*PROBLEM TO SOLVE:* What you give back from the listing below should be an exact copy of the lines from the one with "This screenshot has" down to the one with "Click the left", and it should contain no pictures.

*RECORD SET:*
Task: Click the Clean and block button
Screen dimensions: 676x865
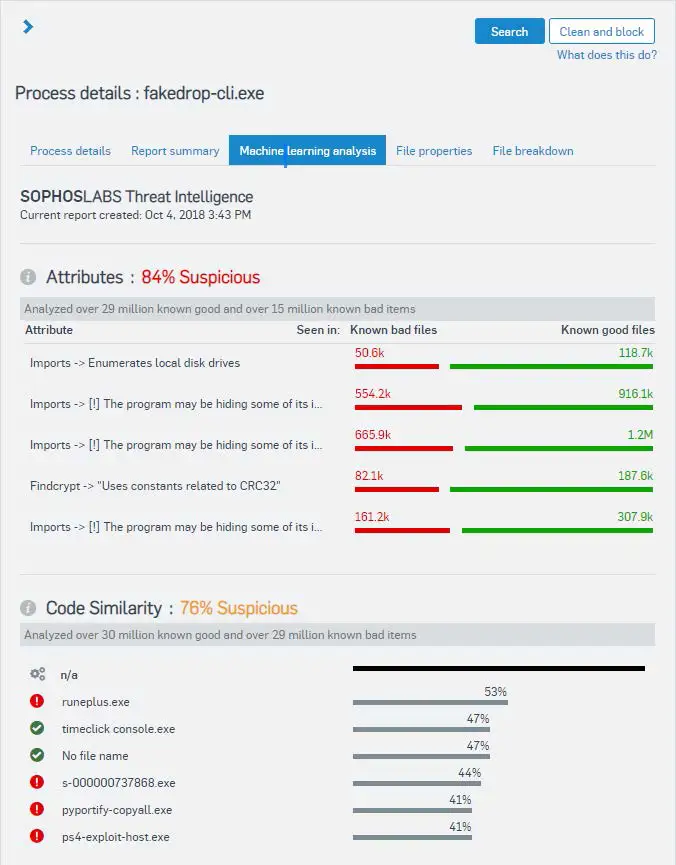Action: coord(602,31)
---
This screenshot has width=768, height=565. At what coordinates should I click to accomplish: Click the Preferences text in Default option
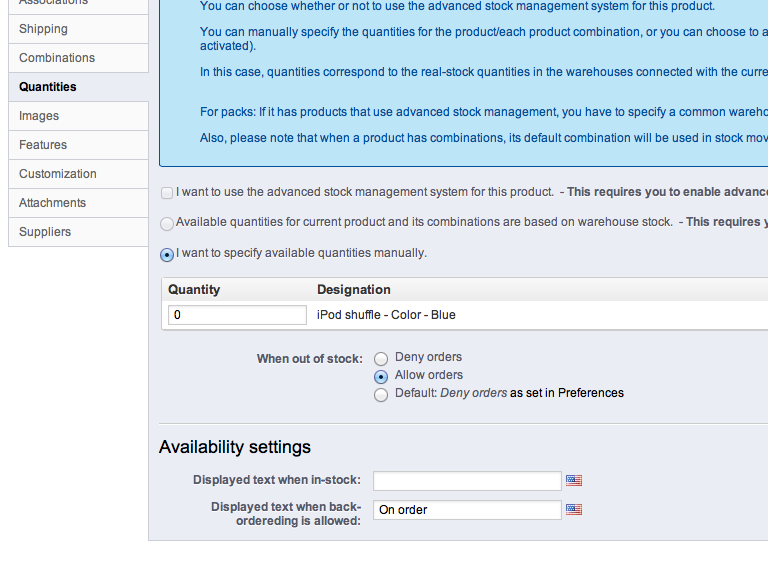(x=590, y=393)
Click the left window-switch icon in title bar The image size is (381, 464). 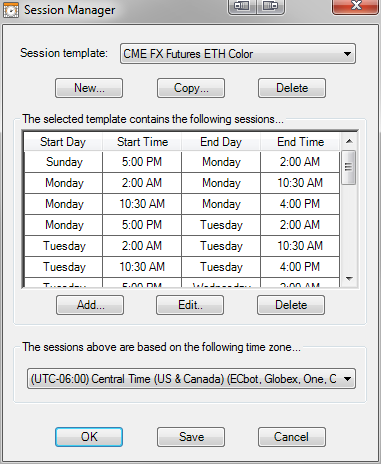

*FINISHED EXERCISE:*
This screenshot has width=768, height=565. At what coordinates should I click to accomplish: Click the Preferences text in Default option
(x=590, y=393)
Click the left window-switch icon in title bar The image size is (381, 464). 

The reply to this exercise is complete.